In addition, the participant characteristics by quartile of log-transformed circulating tBCAA (Table S3) revealed the prevalence of BMI ⩾ 25 kg/m2 among those in the first and fourth quartiles were 18 (13.3%) and 66 (48.9%), respectively, with a similar observation for WC ⩾ 80 cm; 33 (24.4%) and 88 (65.2%) respectively. Smoking rates, prevalence of type 2 diabetes and hypertension were higher among participants in the third or fourth quartile compared to the first quartile. The mean (SD) circulating tBCAA in mmol/L was 0.28 ± 0.02 – first quartile, 0.32 ± 0.01 – second quartile, 0.36 ± 0.01 – third quartile, and 0.43 ± 0.05 – fourth quartile. Energy intake was even across the quartiles of log-transformed circulating tBCAA. The trends were similar across the quartiles of log-transformed concentrations of circulating isoleucine, leucine, and valine.

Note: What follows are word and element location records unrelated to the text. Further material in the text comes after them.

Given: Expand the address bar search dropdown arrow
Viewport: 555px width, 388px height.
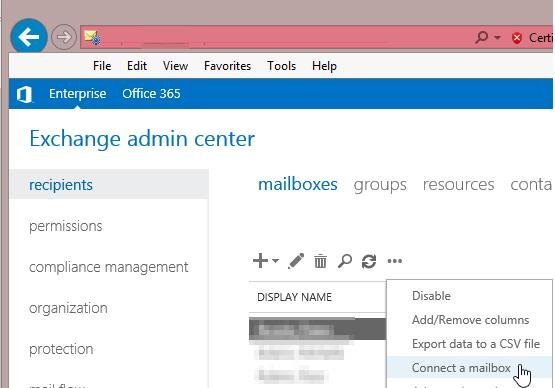Looking at the screenshot, I should pyautogui.click(x=498, y=37).
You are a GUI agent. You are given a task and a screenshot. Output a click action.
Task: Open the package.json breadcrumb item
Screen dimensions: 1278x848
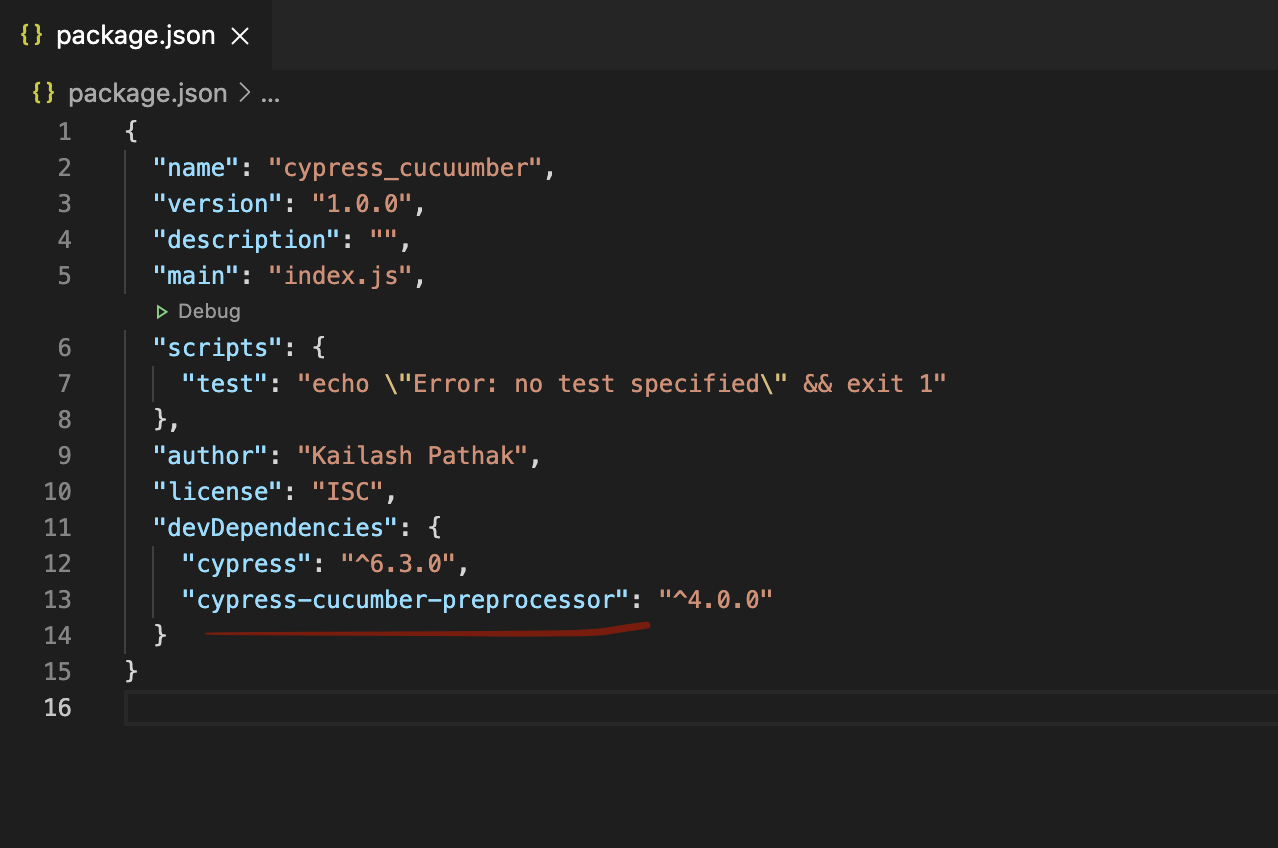point(147,94)
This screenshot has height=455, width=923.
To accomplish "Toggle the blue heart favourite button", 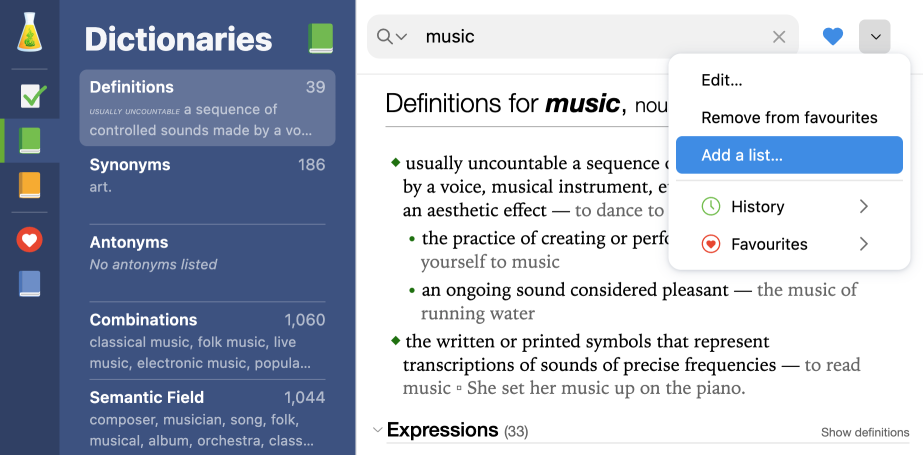I will pos(833,37).
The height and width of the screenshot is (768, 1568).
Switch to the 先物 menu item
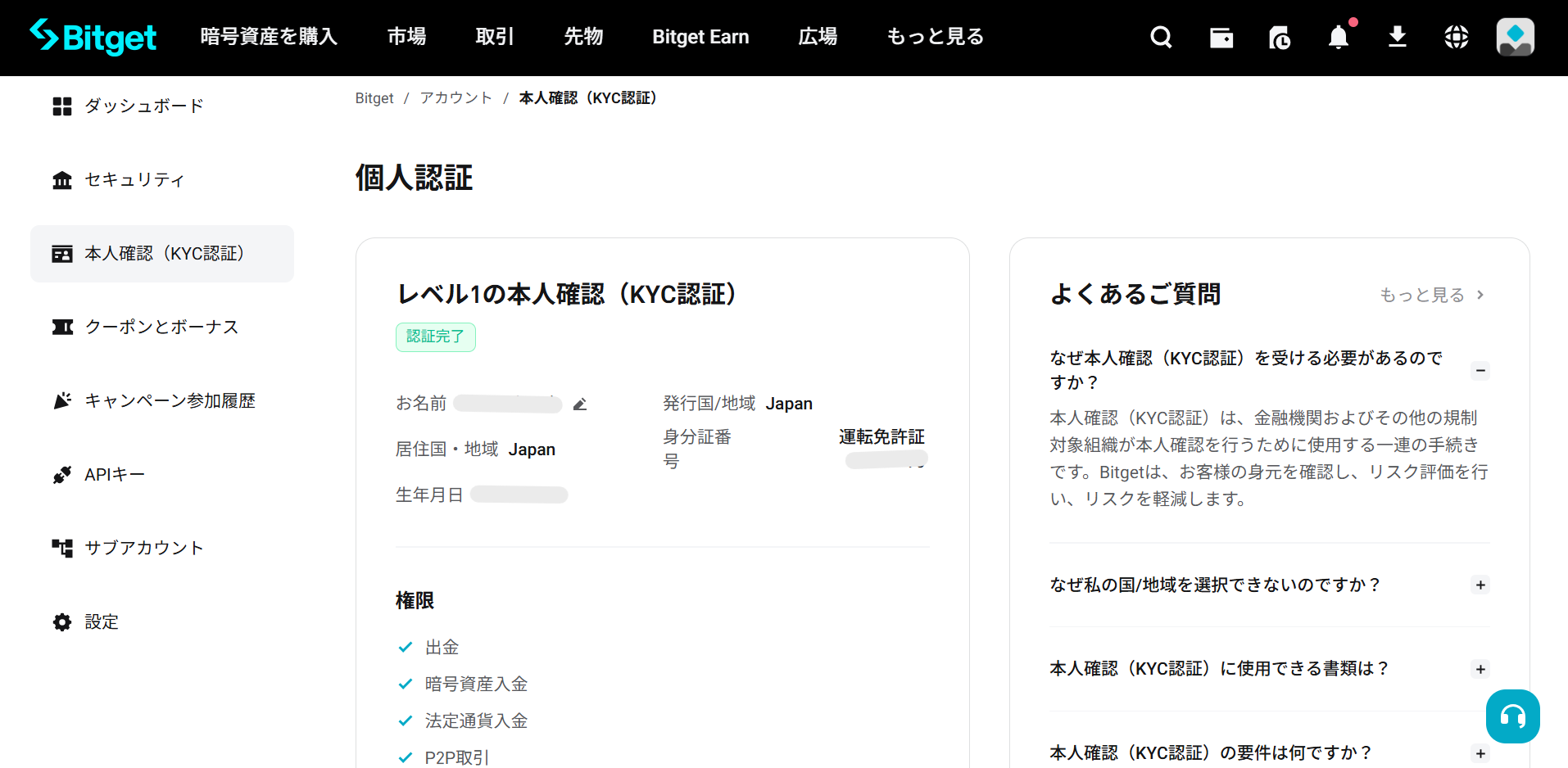(583, 37)
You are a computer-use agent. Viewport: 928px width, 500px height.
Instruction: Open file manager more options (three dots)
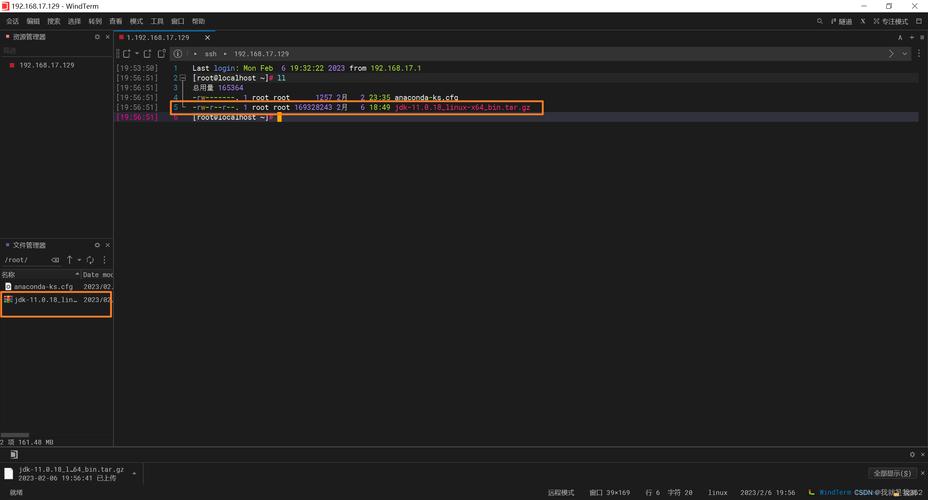(104, 260)
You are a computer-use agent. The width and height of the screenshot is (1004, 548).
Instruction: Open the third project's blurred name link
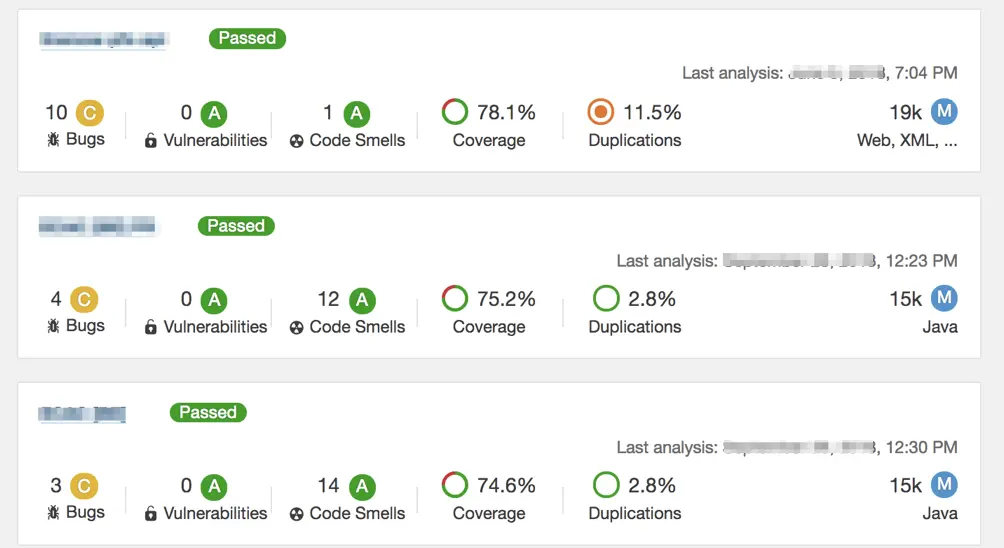coord(82,413)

The characteristics of participants, as determined by the joint association of energy-adjusted dietary intake and log-transformed circulating concentrations of tBCAA (Table S4), revealed that the mean age, length of stay in Korea, and blood pressure profiles were not significantly different. Participants with high circulating levels of tBCAA tended to have higher levels of metabolic markers, including BMI, WC, fasting glucose, hemoglobin, diabetes, and blood pressure, compared to those with low levels. The median (IQR) energy-adjusted tBCAA intakes in grams/day were 4.12 (3.34, 5.37), 4.44 (3.28, 5.48), 9.55 (7.63, 12.52), and 9.29 (8.39, 11.60) for “low dietary and low circulating” tBCAA, “low dietary and high circulating” tBCAA, “high dietary and low circulating” tBCAA, and “high dietary and high circulating” tBCAA, respectively. Also, the means ± SDs tBCAA concentration in mmol/L were 0.31 ± 0.03 – “low dietary and low circulating” tBCAA, 0.40 ± 0.04 – “low dietary and high circulating” tBCAA, 0.30 ± 0.03 – “high dietary and low circulating” tBCAA, and 0.40 ± 0.06 – “high dietary and high circulating” tBCAA.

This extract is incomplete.